____ Listed entries

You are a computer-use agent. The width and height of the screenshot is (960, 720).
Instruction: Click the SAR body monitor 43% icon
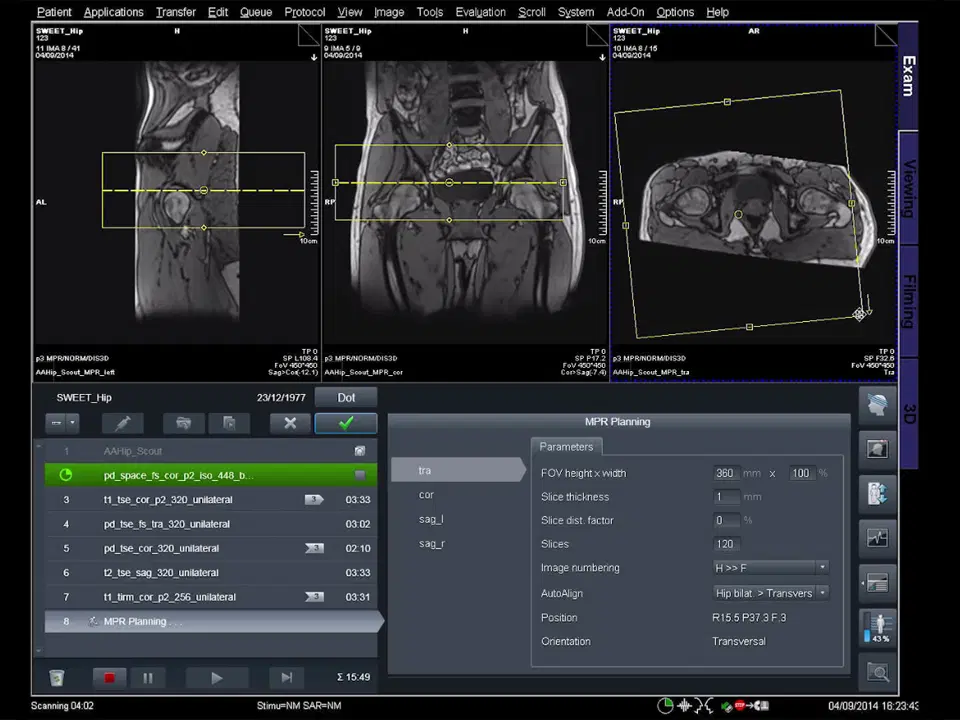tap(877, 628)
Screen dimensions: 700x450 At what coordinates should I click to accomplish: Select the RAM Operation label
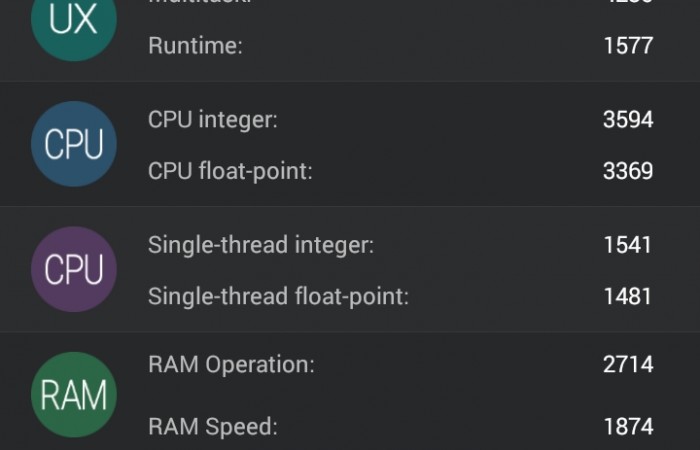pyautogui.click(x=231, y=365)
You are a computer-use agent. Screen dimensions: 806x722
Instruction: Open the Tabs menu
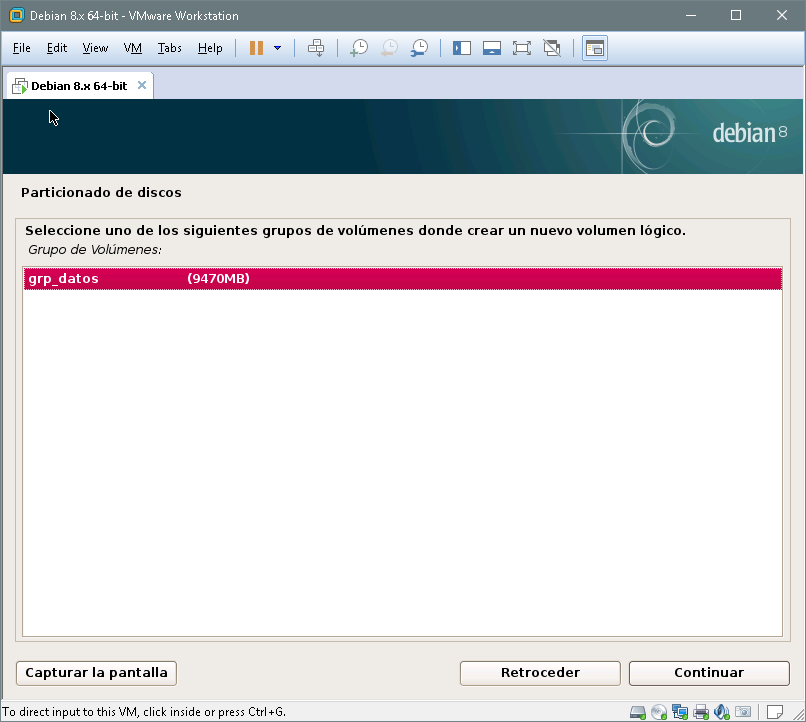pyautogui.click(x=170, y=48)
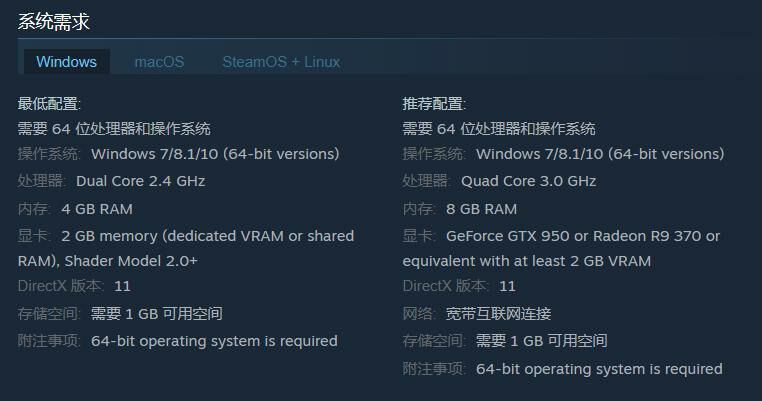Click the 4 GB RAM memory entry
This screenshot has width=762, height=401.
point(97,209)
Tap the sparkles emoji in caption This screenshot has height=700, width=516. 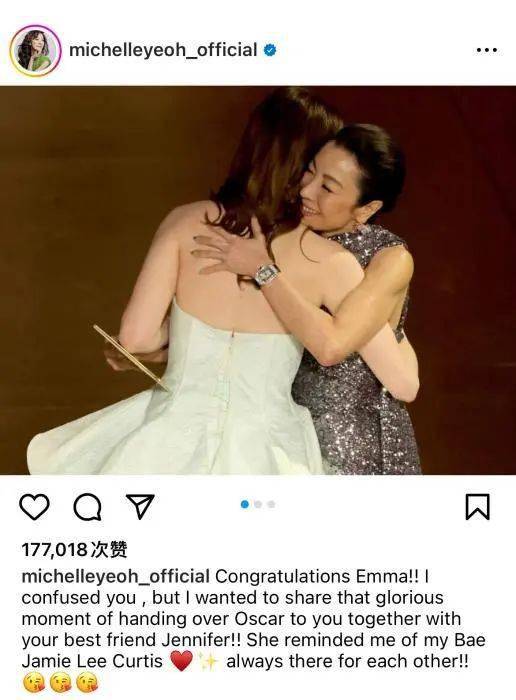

________

### Activity
If a line in the entries holds the string "agent", count it, then state the total and nothing more.

### Response to the exercise
2